GREG LOCKHART: Remembering the charge at Beersheba and forgetting the Balfour Declaration

Nov 3, 2017

This week, as our $600 million Great War centenary rolled on, the Australian Light Horse charge at Beersheba on 31 October 1917 has come out of the culture in a tsunami of centenary excitement at home and abroad.

Media enthusiasm for the charge has been unbounded in Australia, while talks in Tel Aviv between the Australian Prime Minister Malcolm Turnbull and his Israeli counterpart Benjamin Netanyahu on defence cooperation in industry, intelligence and cyber-strategy lent a business-like touch to proceedings. At the same time, 2,000 descendants of light horsemen, many aged and wearing period costume, gathered near the Commonwealth War Graves Cemetery at Beersheba in Israel’s southern desert. 

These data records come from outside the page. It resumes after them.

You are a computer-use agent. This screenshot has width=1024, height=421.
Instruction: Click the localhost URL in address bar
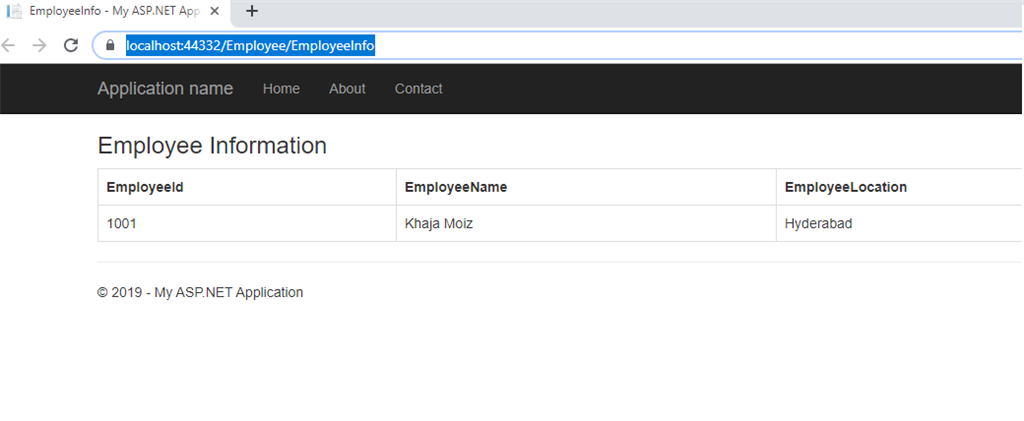coord(250,45)
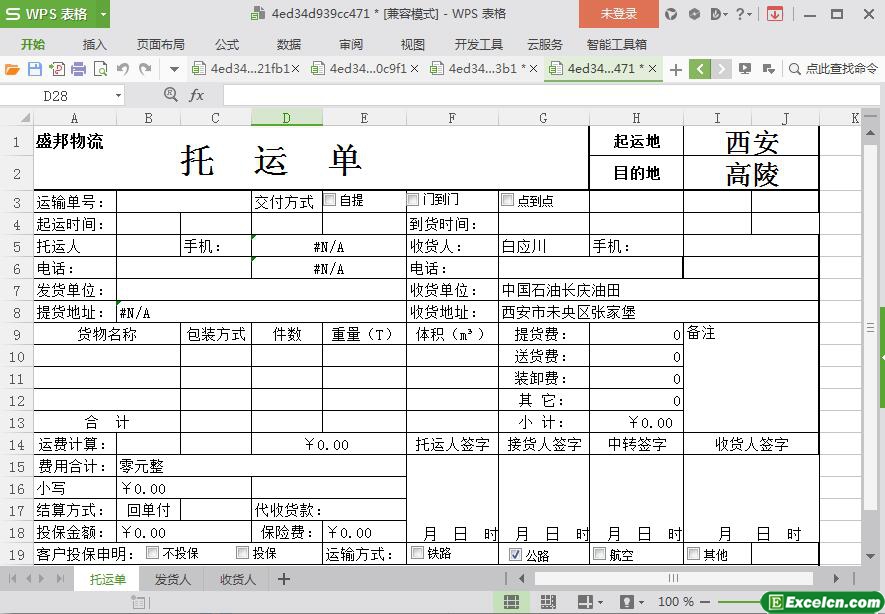
Task: Click the insert function fx icon
Action: 196,95
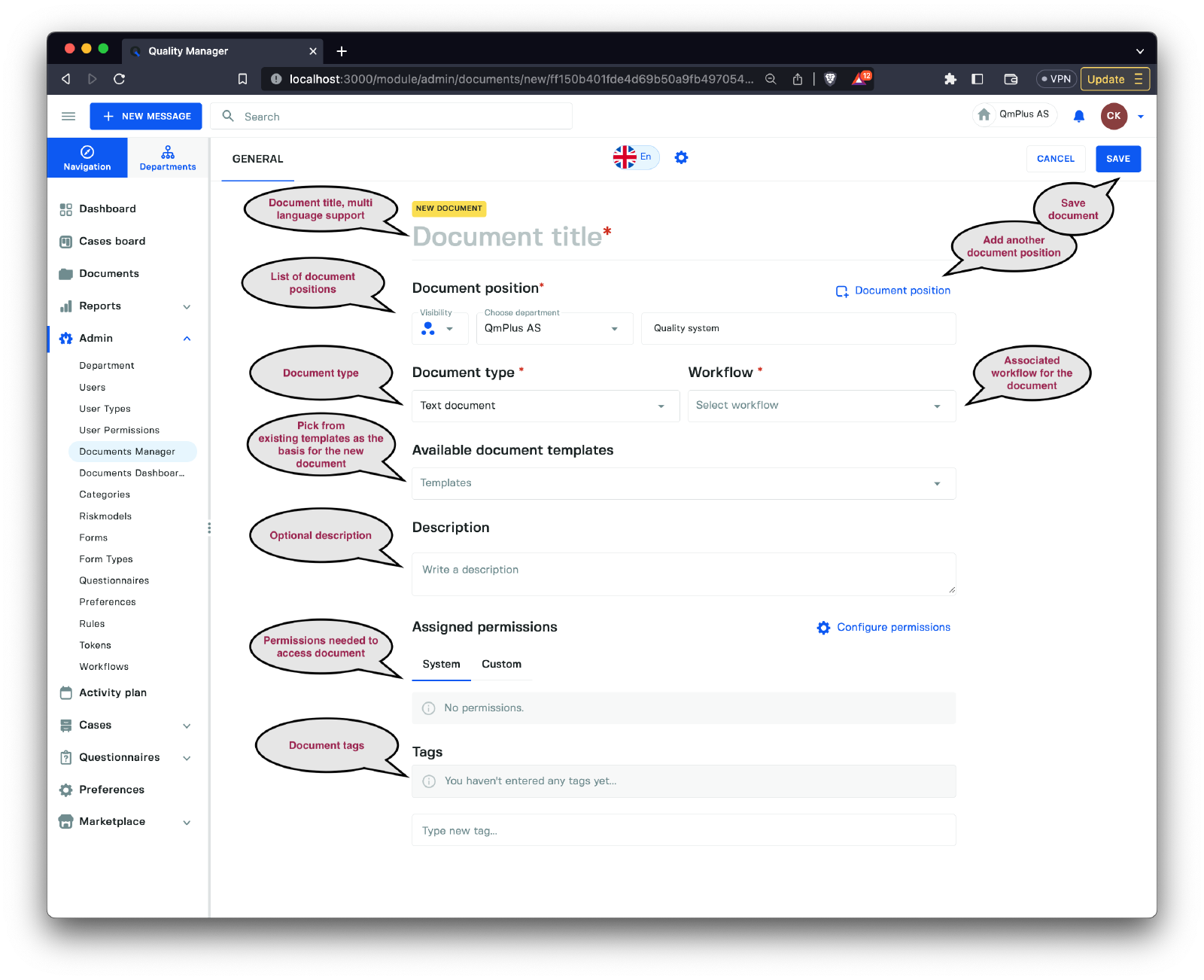Open the Visibility dropdown
This screenshot has width=1204, height=980.
439,329
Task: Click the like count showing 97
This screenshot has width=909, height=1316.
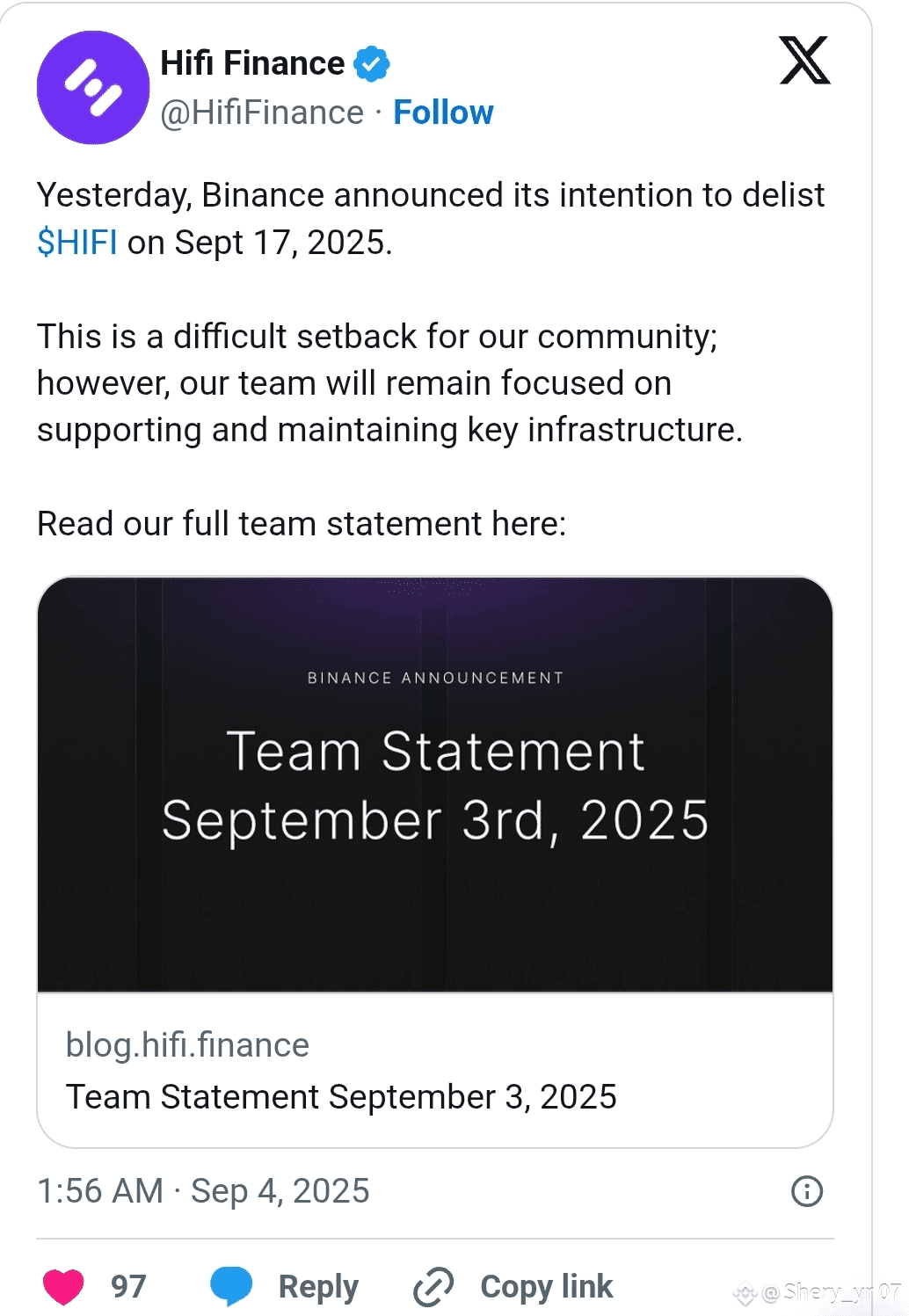Action: 127,1285
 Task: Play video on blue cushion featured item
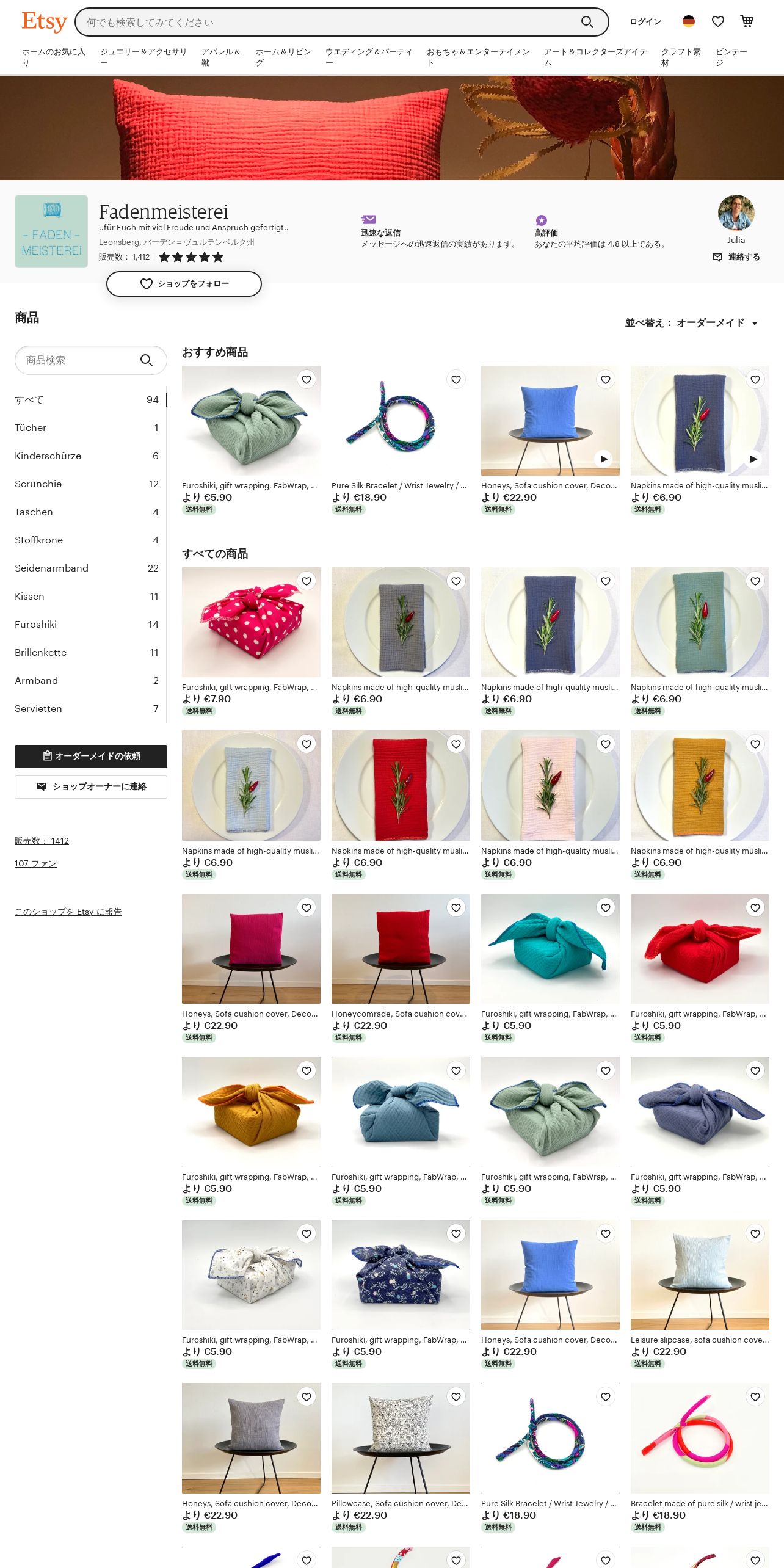(603, 459)
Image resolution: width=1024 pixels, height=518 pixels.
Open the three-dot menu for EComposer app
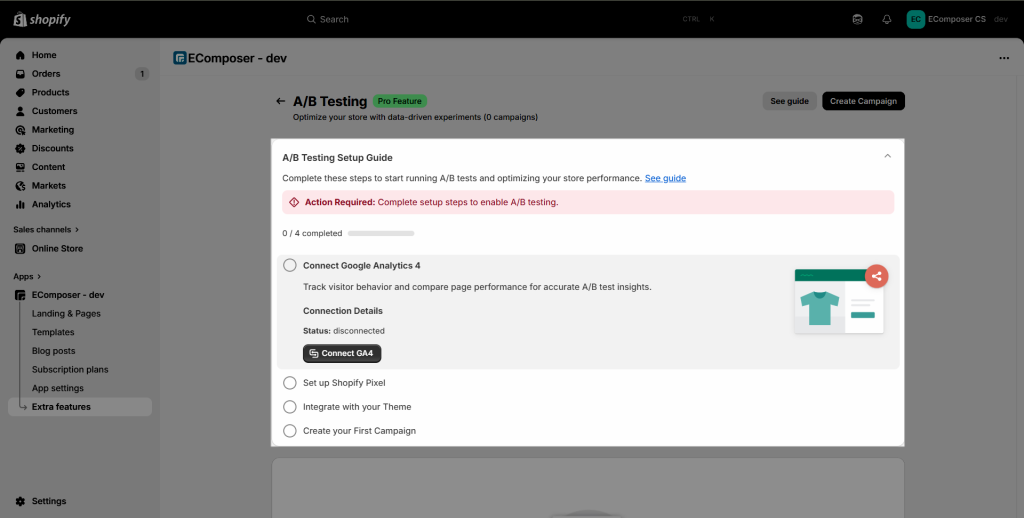pyautogui.click(x=1004, y=58)
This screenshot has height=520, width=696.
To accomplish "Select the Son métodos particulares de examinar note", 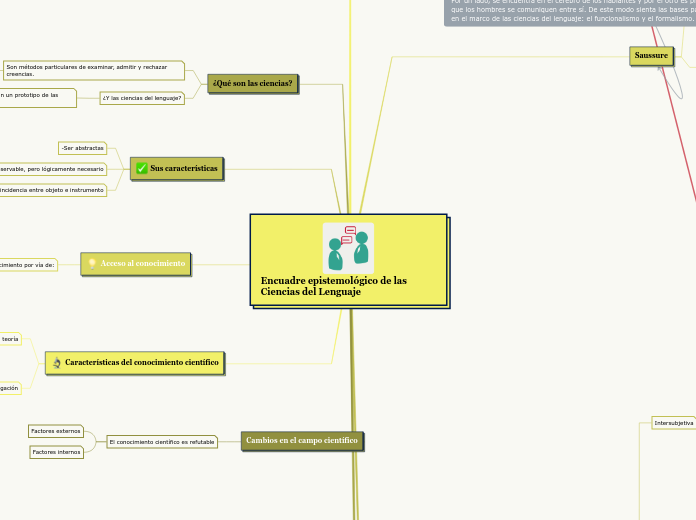I will [93, 70].
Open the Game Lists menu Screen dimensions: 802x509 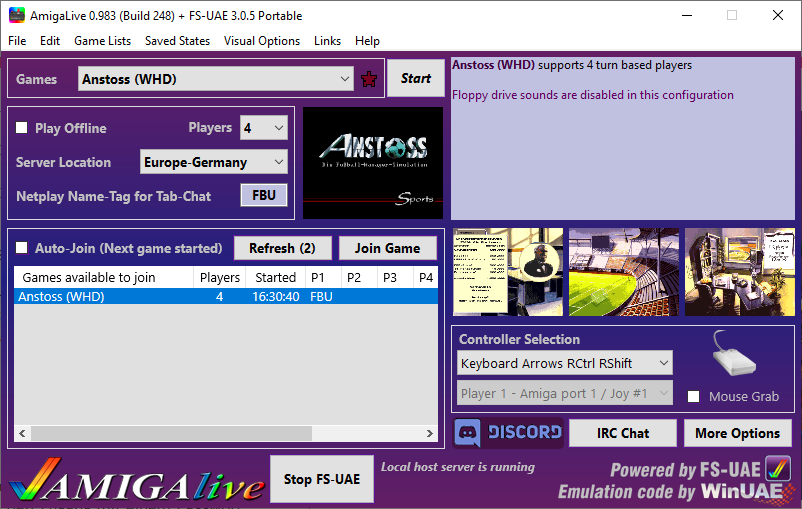[x=102, y=41]
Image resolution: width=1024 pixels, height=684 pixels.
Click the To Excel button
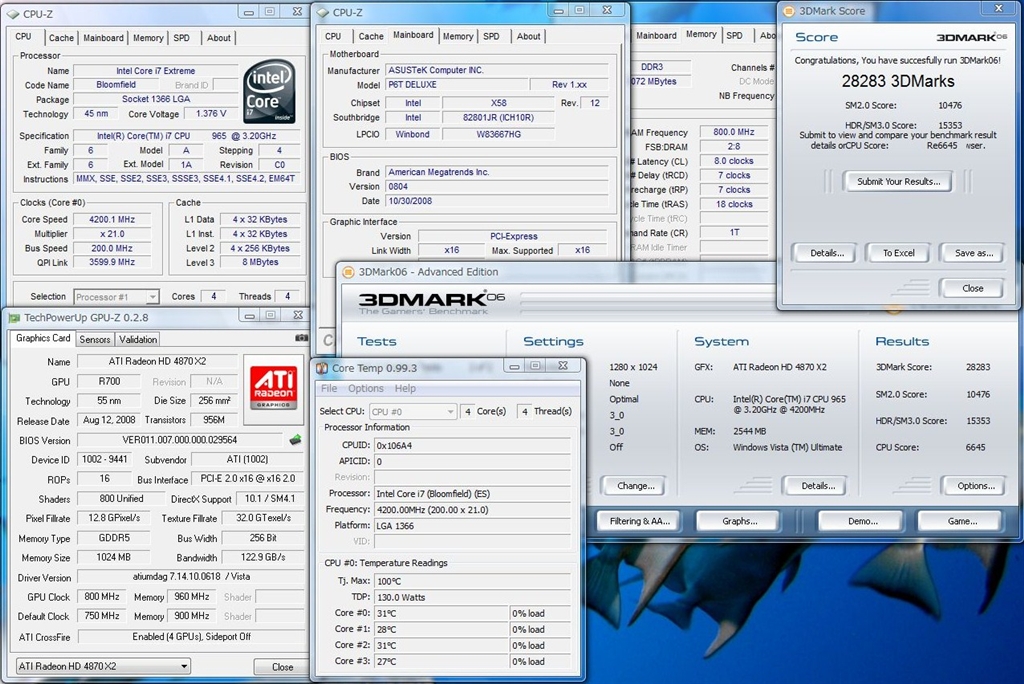pos(898,253)
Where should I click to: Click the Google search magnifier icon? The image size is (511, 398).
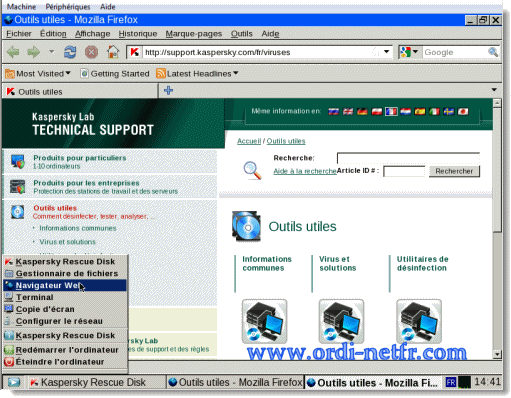[x=493, y=52]
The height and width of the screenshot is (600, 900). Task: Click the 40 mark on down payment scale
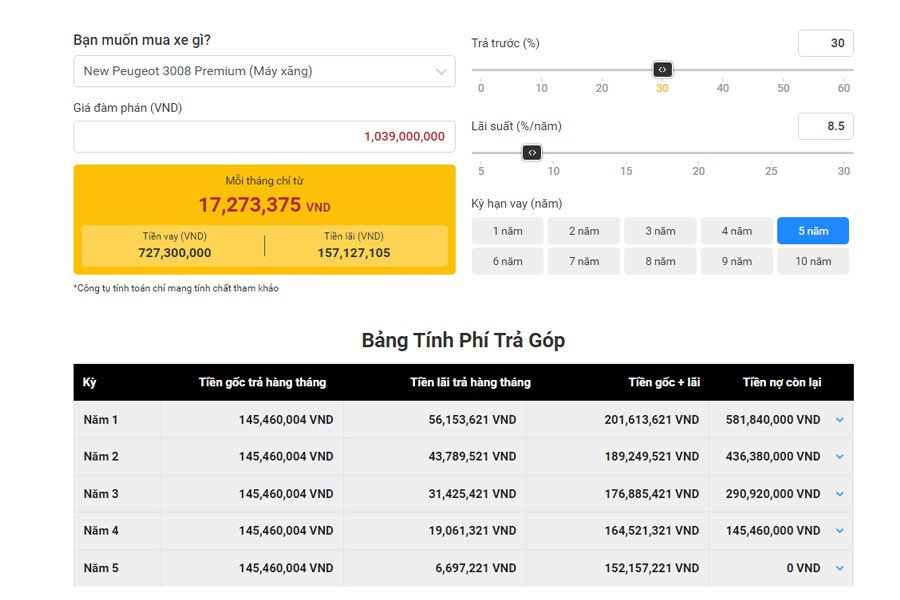(x=722, y=88)
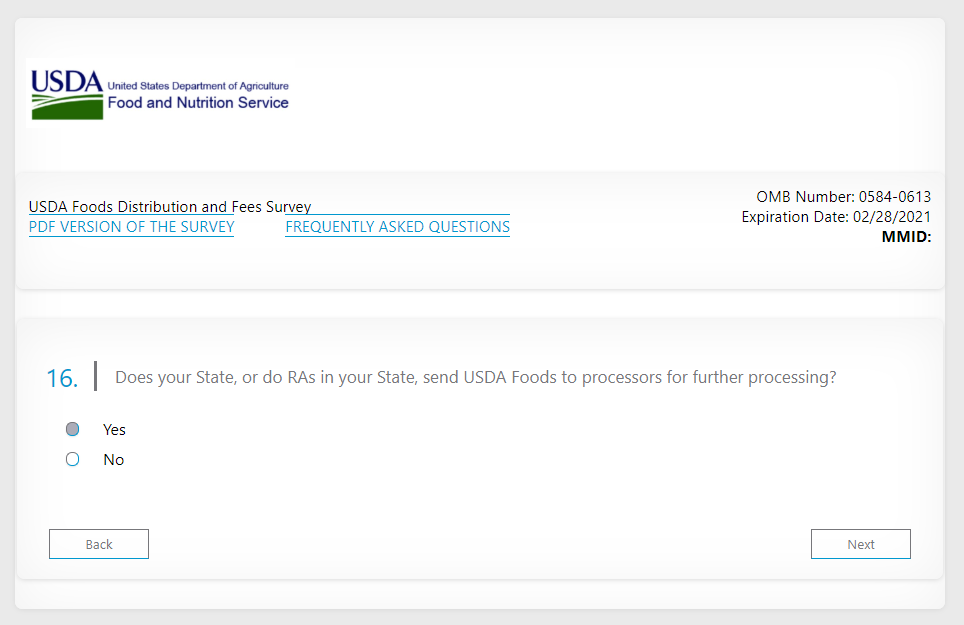Click the green field graphic in logo
The image size is (964, 625).
(66, 108)
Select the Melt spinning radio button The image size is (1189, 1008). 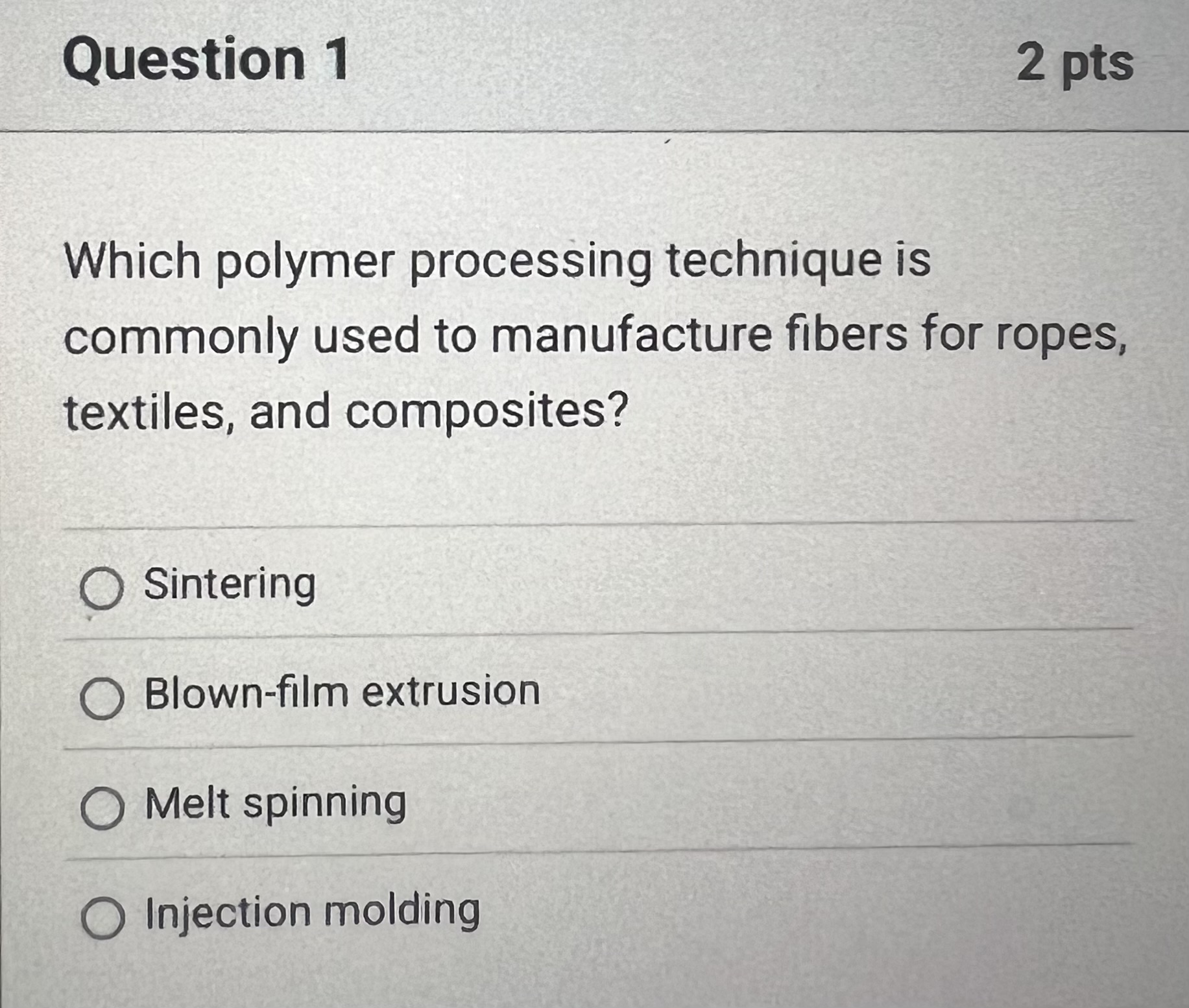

There were addresses and some wreath laying by the Prime Ministers. Opposition ALP leader Bill Shorten, who made a side-trip to the Palestinian Authority, was there too. There was a march through the town and, while there were no women in the original charge, a shaky ‘re-enactment’ of it was staged by 100 horsemen and horsewomen – about one fifth of the original number. Confusing matters further, Turnbull affirmed: ‘The tradition of man and horse is a part of us. It is part of Australia’.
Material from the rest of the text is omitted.